Пост директора ИМЭМО создавал определенные возможности для участия в выработке политики государства, но в тот период я не входил в группу, возглавляемую Яковлевым, которая по заданию Горбачева на даче в Лидзаве (Абхазия) в 1987 году разрабатывала теорию «нового политического мышления». Многие положения этой теории прокладывали путь к реальному осмыслению международной действительности: идея о единстве мира, разделенного на две противоположные системы; проблема выживания общечеловеческой цивилизации (наконец-то признали ее существование); на передний план выдвигались политические методы обеспечения безопасности (естественно, при сохранении высокого уровня обороноспособности страны). Такой вывод подтолкнул к идее сохранения паритета.
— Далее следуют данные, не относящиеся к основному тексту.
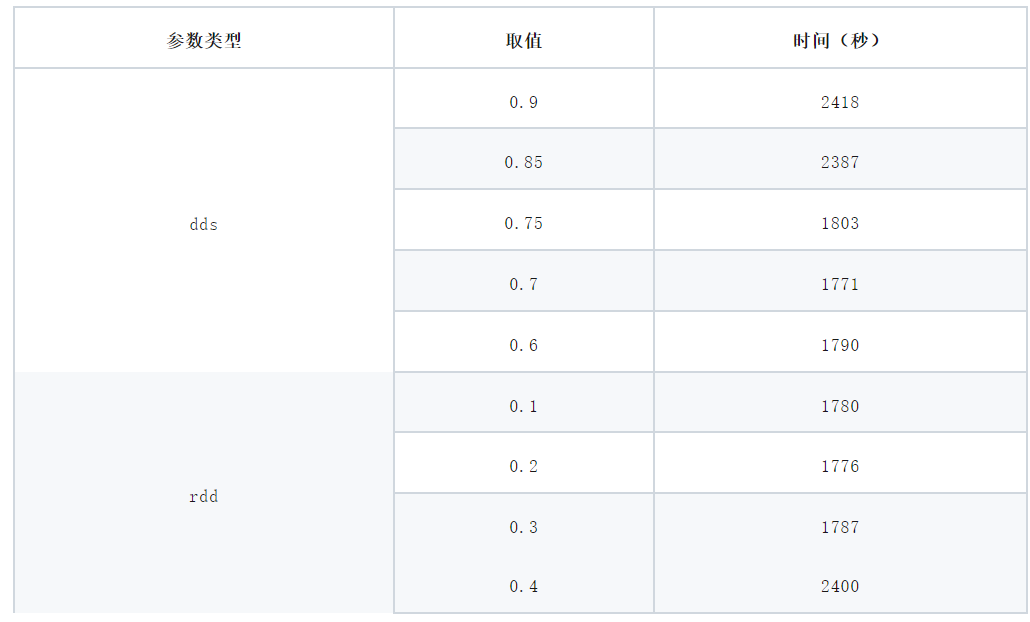Image resolution: width=1030 pixels, height=622 pixels.
Task: Select the 0.75 value cell
Action: (524, 223)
Мы впервые начали соизмерять свои внешнеполитические инициативы с общественным мнением на Западе — не отдельной его части, близкой нам по идеологическим убеждениям, а с доминирующими в нем представлениями, в том числе и нелицеприятными для нас.
Известно, что с 1979 года не было советско-американских встреч в верхах, а М. С. Горбачев встречался с президентом Р. Рейганом пять раз. Мне довелось в составе группы экспертов быть очевидцем этих встреч в Женеве, Рейкьявике, Вашингтоне и в Москве. Видел, можно сказать, с близкого расстояния, как трудно начинался диалог и каких усилий стоило отвести мир от опаснейшей черты.
В Женеву президент Рейган приехал с намерением сначала добиться доверия через решение проблем защиты прав человека, урегулирование региональных конфликтов и лишь затем приступить к сокращению вооружений. В конце концов после острой полемики согласились с тем, чтобы идти по всем направлениям одновременно. Но это, по сути, были лишь наметки на будущее.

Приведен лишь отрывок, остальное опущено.